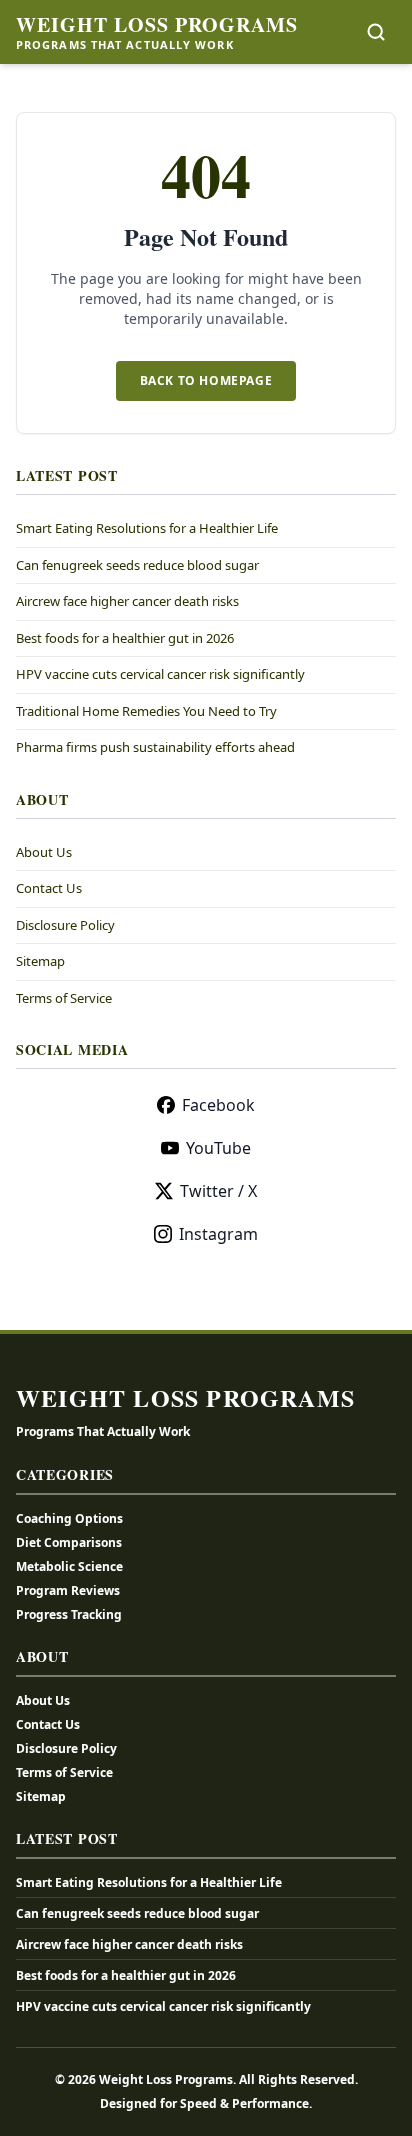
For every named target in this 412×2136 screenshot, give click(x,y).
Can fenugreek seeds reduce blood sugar (137, 565)
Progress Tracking (69, 1614)
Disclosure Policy (65, 925)
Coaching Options (69, 1518)
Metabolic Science (69, 1566)
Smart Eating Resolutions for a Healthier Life (147, 528)
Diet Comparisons (69, 1542)
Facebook (218, 1105)
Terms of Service (64, 998)
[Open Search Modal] (376, 32)
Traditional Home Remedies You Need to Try (146, 711)
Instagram (218, 1234)
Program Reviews (68, 1590)
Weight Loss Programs (157, 25)
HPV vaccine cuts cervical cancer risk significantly (160, 674)
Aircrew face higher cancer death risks (127, 601)
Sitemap (40, 961)
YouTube (218, 1148)
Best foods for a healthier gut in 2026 (125, 638)
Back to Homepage (206, 380)
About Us (44, 852)
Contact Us (49, 888)
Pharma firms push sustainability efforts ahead (155, 747)
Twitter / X (218, 1191)
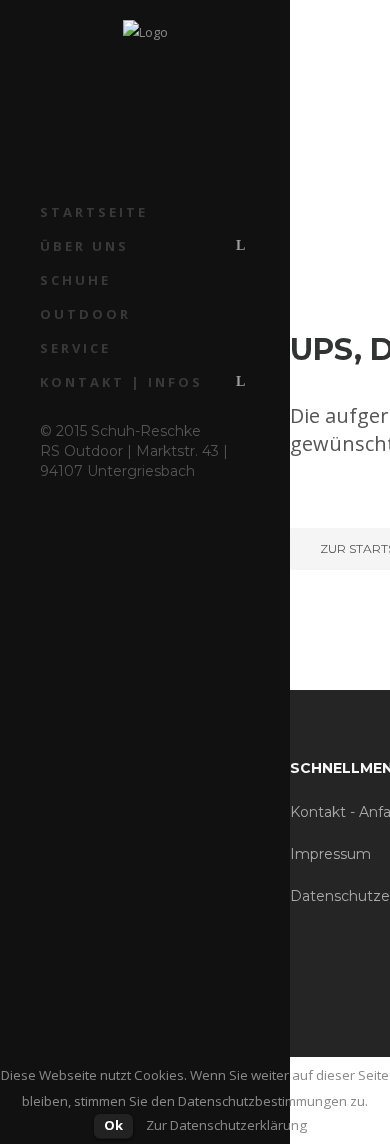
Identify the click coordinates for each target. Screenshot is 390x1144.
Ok (113, 1125)
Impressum (330, 854)
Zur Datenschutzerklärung (226, 1125)
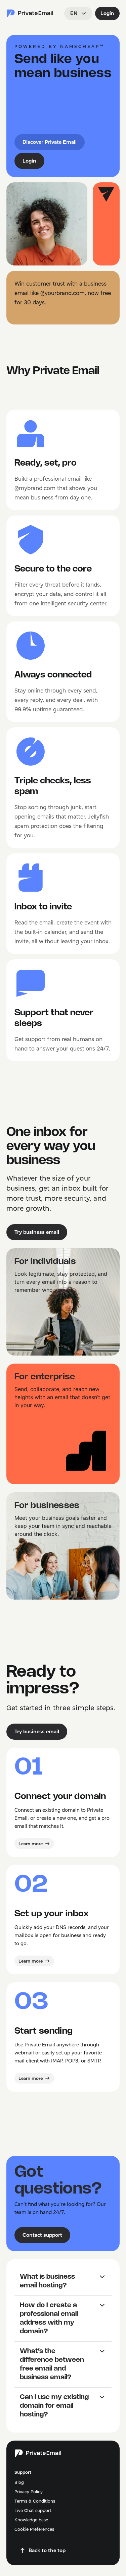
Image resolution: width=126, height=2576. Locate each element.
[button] (63, 2281)
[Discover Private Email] (29, 13)
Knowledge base (31, 2519)
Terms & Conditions (34, 2501)
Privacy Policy (28, 2491)
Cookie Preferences (34, 2529)
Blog (19, 2482)
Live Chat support (32, 2510)
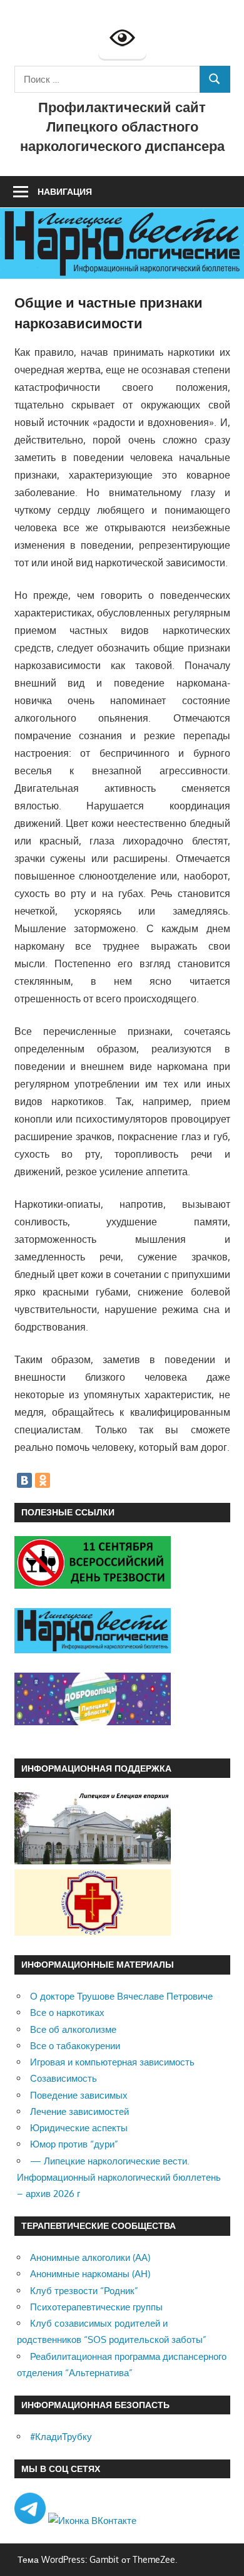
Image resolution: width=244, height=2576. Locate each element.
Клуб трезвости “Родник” (84, 2291)
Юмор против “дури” (74, 2144)
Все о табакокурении (75, 2046)
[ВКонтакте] (24, 1480)
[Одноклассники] (42, 1480)
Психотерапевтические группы (96, 2307)
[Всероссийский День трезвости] (92, 1585)
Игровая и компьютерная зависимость (112, 2062)
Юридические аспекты (79, 2128)
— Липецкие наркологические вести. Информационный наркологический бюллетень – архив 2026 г (119, 2177)
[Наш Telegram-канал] (31, 2521)
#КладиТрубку (61, 2437)
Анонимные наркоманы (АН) (90, 2274)
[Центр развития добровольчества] (92, 1722)
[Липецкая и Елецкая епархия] (92, 1861)
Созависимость (63, 2078)
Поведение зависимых (79, 2095)
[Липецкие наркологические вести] (92, 1650)
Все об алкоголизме (73, 2029)
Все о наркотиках (67, 2012)
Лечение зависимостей (79, 2111)
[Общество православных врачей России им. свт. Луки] (92, 1932)
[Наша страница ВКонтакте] (92, 2521)
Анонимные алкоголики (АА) (90, 2257)
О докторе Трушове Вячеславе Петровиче (121, 1996)
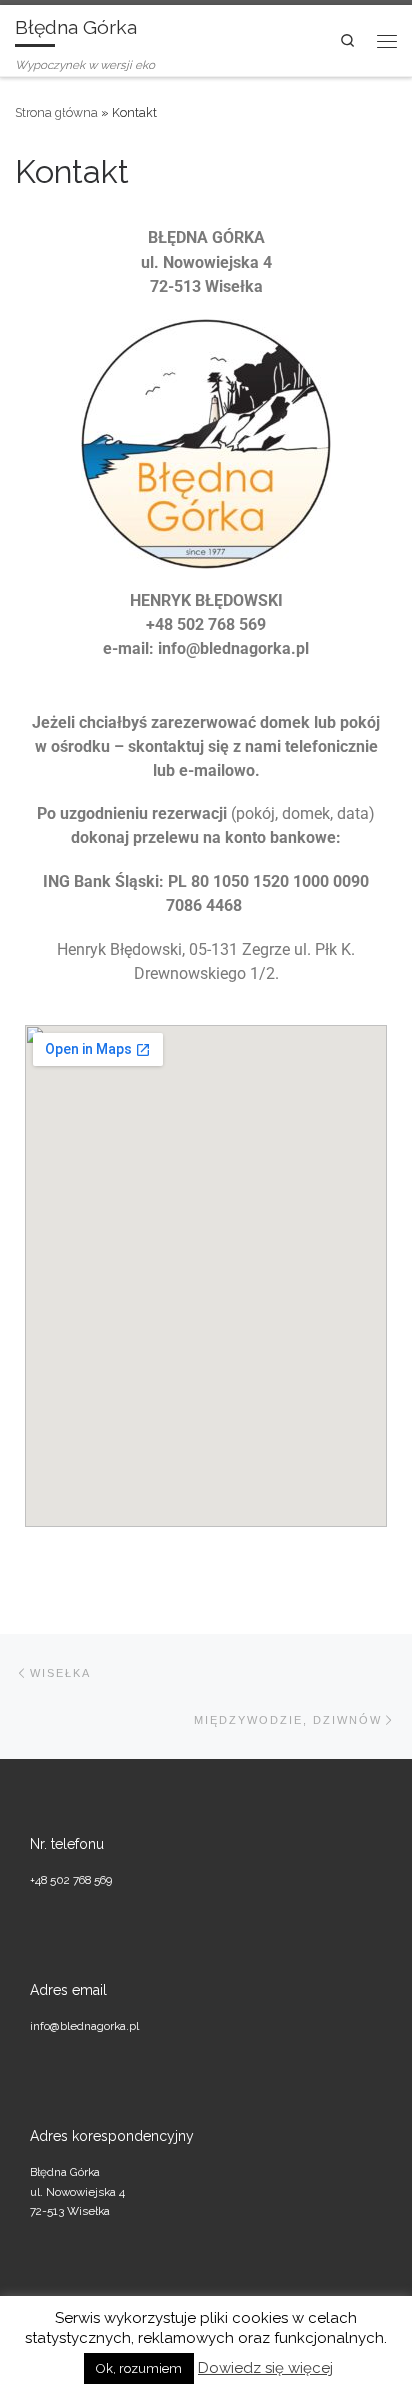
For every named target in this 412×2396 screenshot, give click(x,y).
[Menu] (387, 40)
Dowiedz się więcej (265, 2368)
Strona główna (56, 112)
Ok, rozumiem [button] (139, 2368)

######

**Your goal**
Write out exactly the lines between the start of the data and the line with "Юридические аспекты (79, 2128)", including both, but none of the pictures.

**The answer**
For every named target in this 412×2136 screenshot, give click(x,y).
Can fenugreek seeds reduce blood sugar (137, 565)
Progress Tracking (69, 1614)
Disclosure Policy (65, 925)
Coaching Options (69, 1518)
Metabolic Science (69, 1566)
Smart Eating Resolutions for a Healthier Life (147, 528)
Diet Comparisons (69, 1542)
Facebook (218, 1105)
Terms of Service (64, 998)
[Open Search Modal] (376, 32)
Traditional Home Remedies You Need to Try (146, 711)
Instagram (218, 1234)
Program Reviews (68, 1590)
Weight Loss Programs (157, 25)
HPV vaccine cuts cervical cancer risk significantly (160, 674)
Aircrew face higher cancer death risks (127, 601)
Sitemap (40, 961)
YouTube (218, 1148)
Best foods for a healthier gut in 2026 (125, 638)
Back to Homepage (206, 380)
About Us (44, 852)
Contact Us (49, 888)
Pharma firms push sustainability efforts ahead (155, 747)
Twitter / X (218, 1191)
Identify the click coordinates for each target. Screenshot is 390x1144.
Ok (113, 1125)
Impressum (330, 854)
Zur Datenschutzerklärung (226, 1125)
Image resolution: width=126, height=2576. Locate each element.
[button] (63, 2281)
[Discover Private Email] (29, 13)
Knowledge base (31, 2519)
Terms & Conditions (34, 2501)
Privacy Policy (28, 2491)
Cookie Preferences (34, 2529)
Blog (19, 2482)
Live Chat support (32, 2510)
Image resolution: width=244, height=2576. Locate each element.
Клуб трезвости “Родник” (84, 2291)
Юмор против “дури” (74, 2144)
Все о табакокурении (75, 2046)
[ВКонтакте] (24, 1480)
[Одноклассники] (42, 1480)
Психотерапевтические группы (96, 2307)
[Всероссийский День трезвости] (92, 1585)
Игровая и компьютерная зависимость (112, 2062)
Юридические аспекты (79, 2128)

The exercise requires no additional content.